A Panel represents one image within the strip. It provides the context for a collection of Line objects, and has:

Field Name Example Value Description
id "0001-01" A unique id for this Panel. (used in React)
image "https://.../panel1.png" A path to an image.
naturalWidth 600 The non-scaled pixel dimensions of the image.
ratio 0.75 The result of (image height in pixels) / (image width in pixels)
lines [{}] An array full of Line objects.

Line

A Line represents one section of text (visible or hidden). They are listed in reading order within a Panel and each one has:

Field Name Example Value Description
id "01-001" A unique id for this Line. (used in React)
speaker "Scene" or "Joe" The name of who's talking. If "Scene" no text is rendered, but the screen reader will still read the text. Otherwise, just use the character's name.
text "The scene opens..." The text to be read/displayed.
format {} An object with props related to how the text is displayed.

Format

A Format object contains values for positioning and sizing the text on-screen.

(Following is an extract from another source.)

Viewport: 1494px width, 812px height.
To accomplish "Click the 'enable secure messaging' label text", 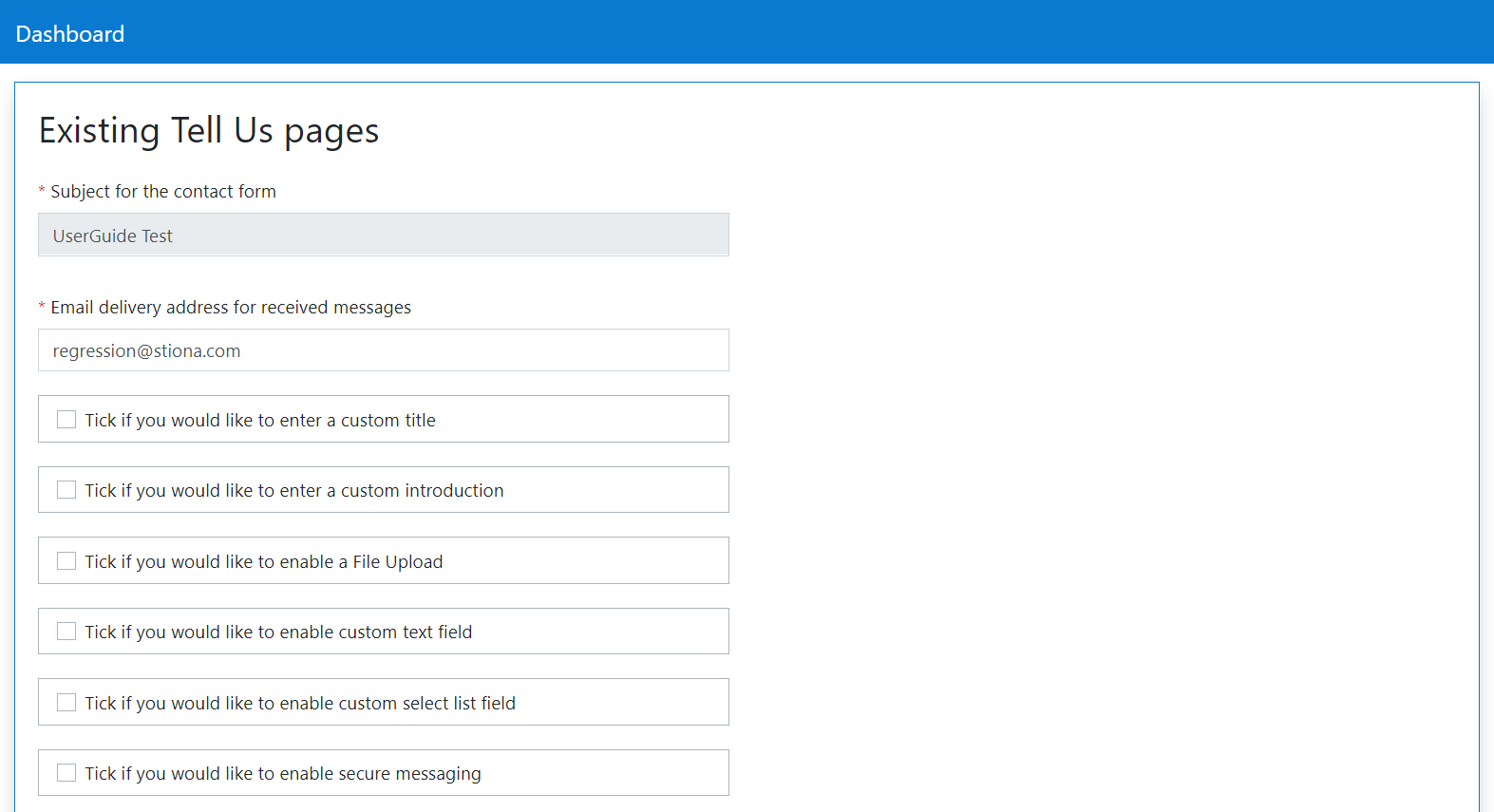I will click(x=283, y=774).
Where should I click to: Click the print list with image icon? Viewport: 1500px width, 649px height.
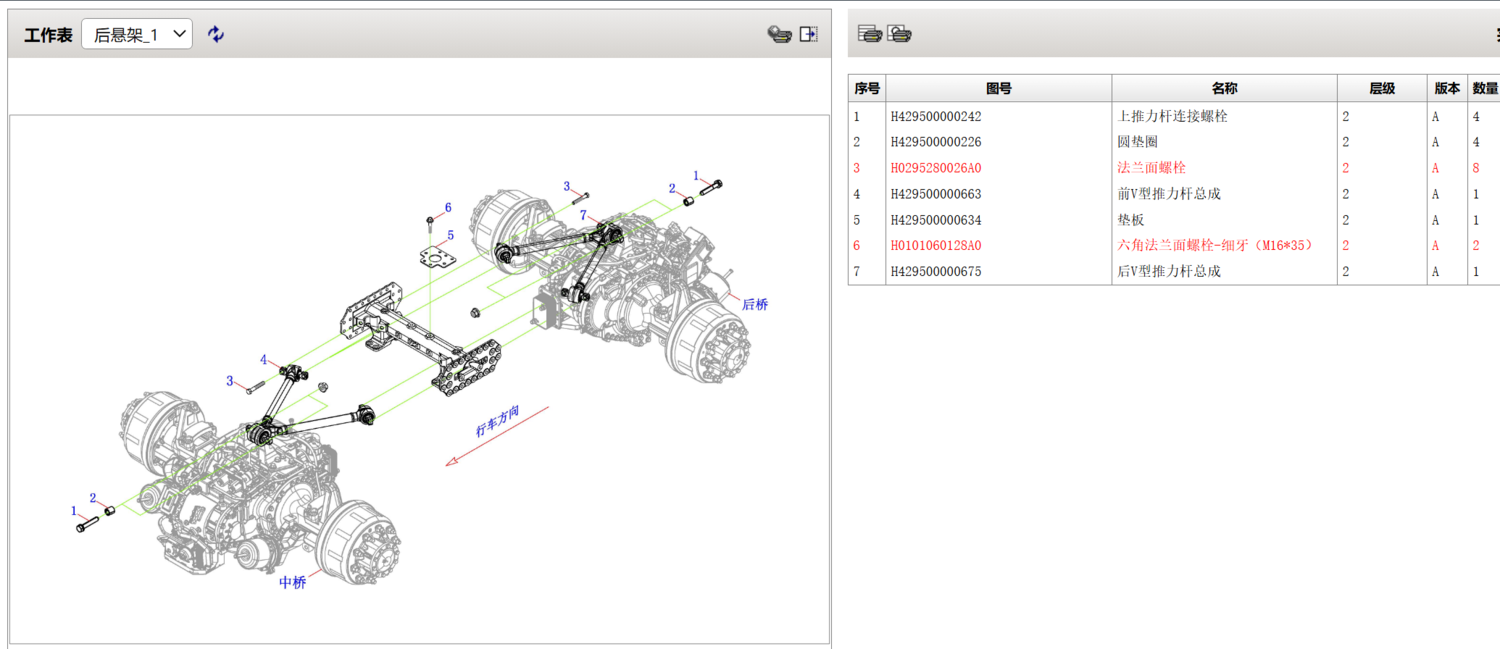tap(900, 34)
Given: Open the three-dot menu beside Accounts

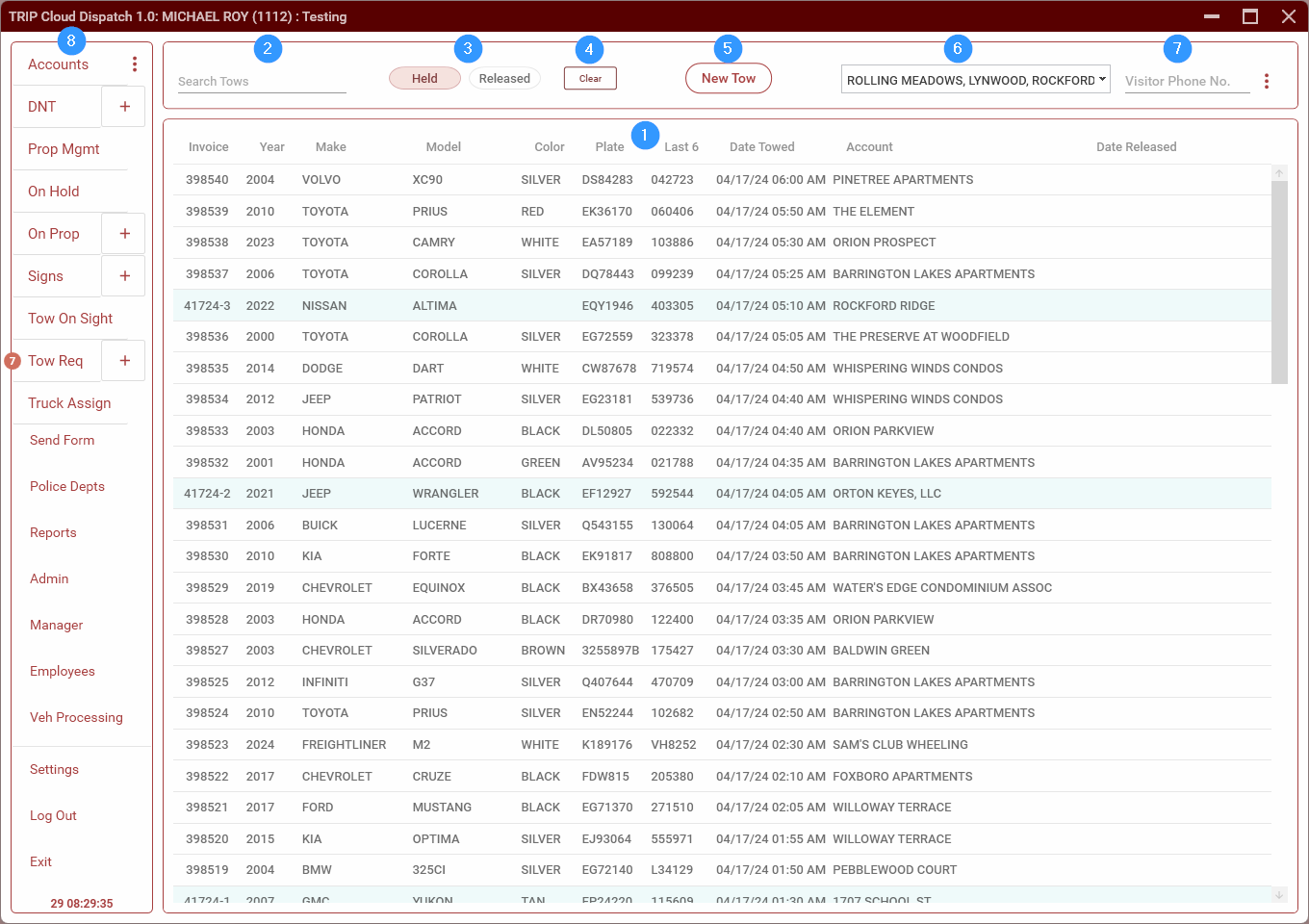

While I anticipate adding more options (color, rotation, etc.) in the future, for now each one has:

Field Name Example Value Description
x 0 The percentage offset of the left edge of the text. 0 is flush-left, 0.5 is center, 1 flush-right.
y 0 The percentage offset of the top edge of the text. 0 is flush-top, 0.5 is center, 1 flush-bottom.
size 16 A size value for text. 16 means when the image is at 100% scale, the text will be 16px tall.

It's this Format object where most of the magic happens. Eventually I'll have an editor for positioning the text in a panel, but for now the best thing to do is save changes to sampleComic.json and then watch the web browser auto-refresh with the updated values. It's a little tedious, I know, but it works!